Однако узнать об иных чеховских намерениях и устремлениях можно было из одной маленькой газетной заметки. В октябре 1888 года у далекого озера на границе между Киргизией и Китаем умер путешественник и исследователь Азии Николай Пржевальский. Он страдал от однополой любви и умер от тифа, выпив зараженной речной воды, – через несколько лет такая же участь постигнет Петра Ильича Чайковского. Чехов анонимно поместил в «Новом времени» некролог Пржевальскому, в котором восхищался его героизмом и говорил, что он один стоит десятка учебных заведений и сотни хороших книг. Тогда он еще не читал последней книги ученого, в которой тот рекомендует истребить всех обитателей Монголии и Тибета и заселить их земли казаками, а также начать войну с Китаем. В Пржевальском Чехова привлек образ одинокого странника, который, оставив семью и друзей, устремляется на край света, чтобы найти там свою смерть.
Глава 25
«Иванов» на петербургской сцене
январь – февраль 1889 года
В наступившем 1889 году Суворин и Чехов стали неразлучны: они взаимно ставили написанные ими пьесы, они планировали совместную работу над комедией «Леший», распределив между собой персонажей и действия. Суворин приехал в Москву на премьеру своей «Татьяны Репиной», Антон поехал в Петербург посмотреть, как поставлен его «Иванов» на сто личной сцене. Петербург гудел от сплетен; стоило им появиться где-то в компании Дофина, как по столице пошла гулять фраза: «Суворин – отец, Суворин – сын и Чехов – Святой Дух»[149]. Ходили слухи, что Суворин положил Чехову 6000 рублей в год, что его одиннадцатилетнюю дочь Настю (или дочь Плещеева Елену) прочат Чехову в жены. Кстати, ни один из братьев Чеховых к тому времени не состоял в законном браке, чего нельзя было сказать о чеховских поклонниках – Билибине, Щеглове, Грузинском и Ежове. Антон оправдывался тем, что беден, – и тут же шутка Евреиновой в «Северном вестнике» обернулась слухом: Чехов помолвлен с Сибиряковой, вдовой сибирского миллионера.

════════

* Задание
Перепишите слово в слово кусок из отрывка о Чехове: начните со слов «Однако узнать об» и остановитесь после слов «там свою смерть.».

* Данные
════════

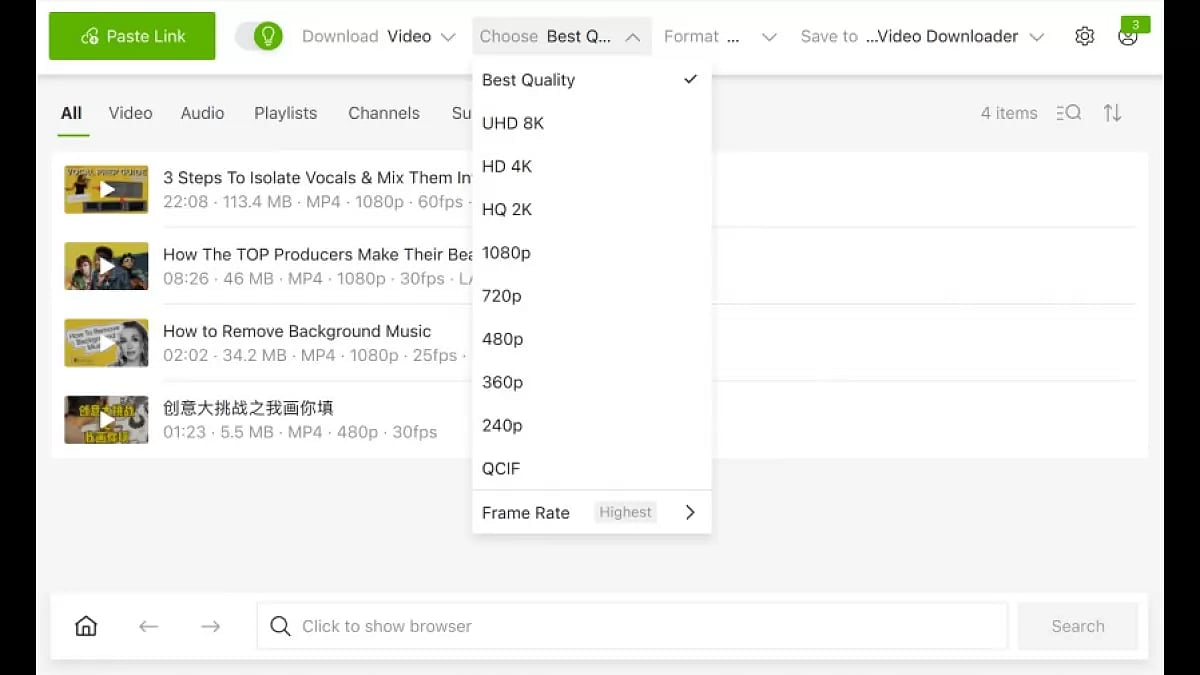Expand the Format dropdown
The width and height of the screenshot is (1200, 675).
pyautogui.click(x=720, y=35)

════════

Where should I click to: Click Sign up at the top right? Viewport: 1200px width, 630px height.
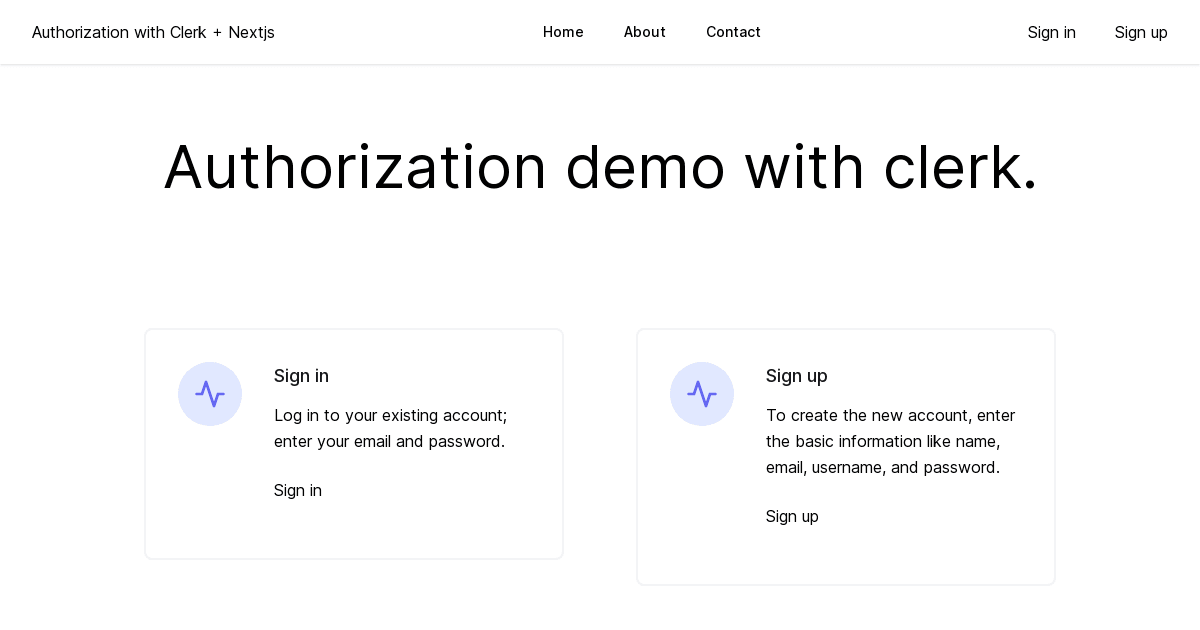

════════

* Ваш ответ
Однако узнать об иных чеховских намерениях и устремлениях можно было из одной маленькой газетной заметки. В октябре 1888 года у далекого озера на границе между Киргизией и Китаем умер путешественник и исследователь Азии Николай Пржевальский. Он страдал от однополой любви и умер от тифа, выпив зараженной речной воды, – через несколько лет такая же участь постигнет Петра Ильича Чайковского. Чехов анонимно поместил в «Новом времени» некролог Пржевальскому, в котором восхищался его героизмом и говорил, что он один стоит десятка учебных заведений и сотни хороших книг. Тогда он еще не читал последней книги ученого, в которой тот рекомендует истребить всех обитателей Монголии и Тибета и заселить их земли казаками, а также начать войну с Китаем. В Пржевальском Чехова привлек образ одинокого странника, который, оставив семью и друзей, устремляется на край света, чтобы найти там свою смерть.